15 June 2009 – Financial Times

Ffos Las racecourse will open its doors for a sell-out first race meeting on Thursday, following a £20m reclamation of what was once Europe’s largest open-cast coal mine.

The scheme has been financed by Walters Group, the Welsh mining, demolition and land regeneration specialist headed by David Walters, the company chairman and racehorse owner.

The Carmarthenshire site near Llanelli was acquired by the group in 2002 and has been developed to host both National Hunt and Flat race meetings.

The 600-acre complex is one of several brownfield site projects handled by Walters, which continues to operate a mining business.

Walters handled the £5.7m reclamation of the contaminated Ebbw Vale Steelworks Westgate site for Blaenau Gwent County Borough Council in 2006, along with the Castlegate development in Caerphilly valued at £35m.

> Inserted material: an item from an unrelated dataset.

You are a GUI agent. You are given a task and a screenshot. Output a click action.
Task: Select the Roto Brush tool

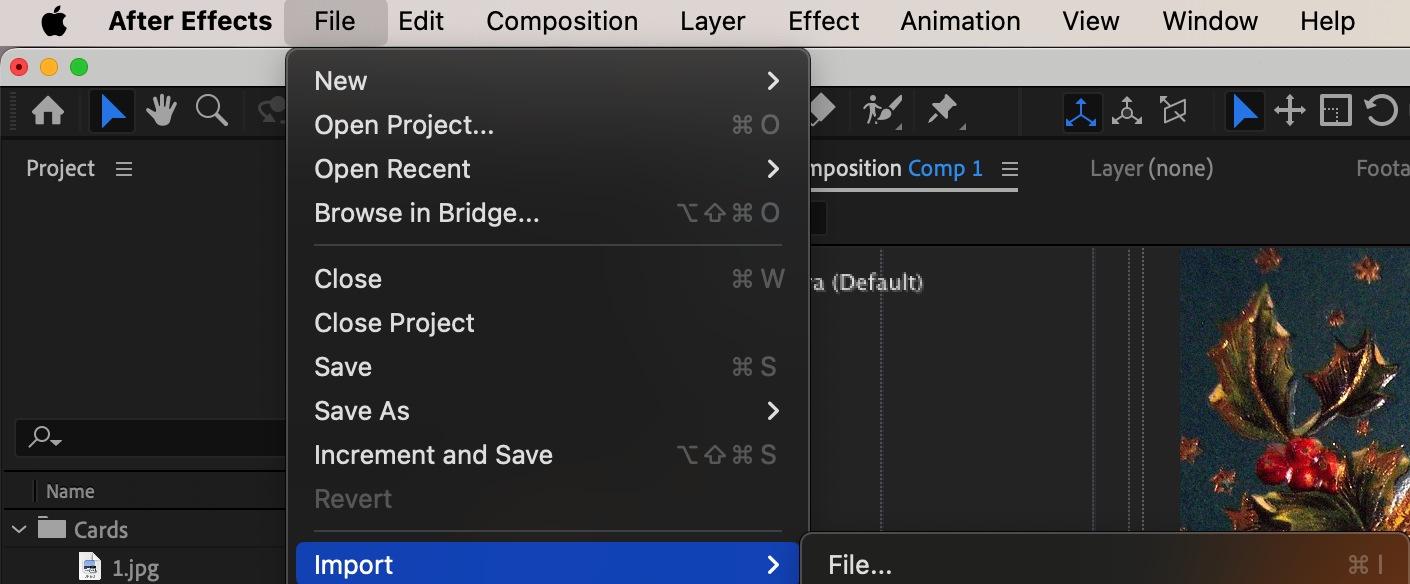coord(882,110)
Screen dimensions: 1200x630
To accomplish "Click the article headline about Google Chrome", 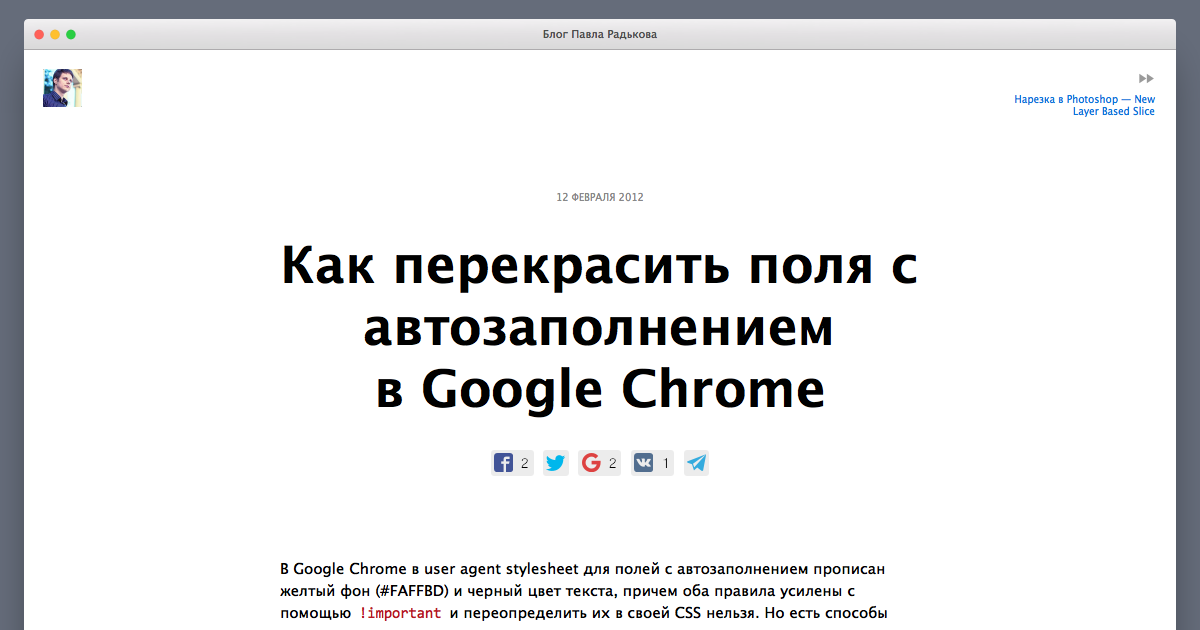I will [x=600, y=327].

The 60-acre Caerphilly site was originally a coal washery and then used from 1947 to the late 1970s to landfill a range of materials including colliery spoil and other hazardous industrial waste. It was once claimed to be one of the most heavily contaminated sites in the UK.

Work on Ffos Las, the first National Hunt course to be completed in Britain in more than 80 years, required the stabilisation of former mine workings and handling of 1.2m cubic metres of earthwork. The result is an all-weather oval track one mile and four furlongs long that can accommodate 16,000 spectators.

Extensive irrigation has been used in the site, including the use of a pump house and lagoons to improve the standard of the track for racing on the flat and over hurdles. The course will operate under the management of Northern Racing, which operates nine other racecourses in the UK.

Walters Group was founded in 1982 and originally concentrated on plant hire, civil engineering, bulk earthworks and open-cast mining.

However, it has become more involved in land regeneration schemes at redundant mining and heavy industrial sites and in leisure development.

In addition to its Ffos Las racecourse and equine centre, the group’s mining division also operates the Walters Arena motorsports complex on a mining site at Glynneath on a 1,300-acre site that “has the potential for a variety of uses such as landfill, coal and sandstone extraction”, according to the company.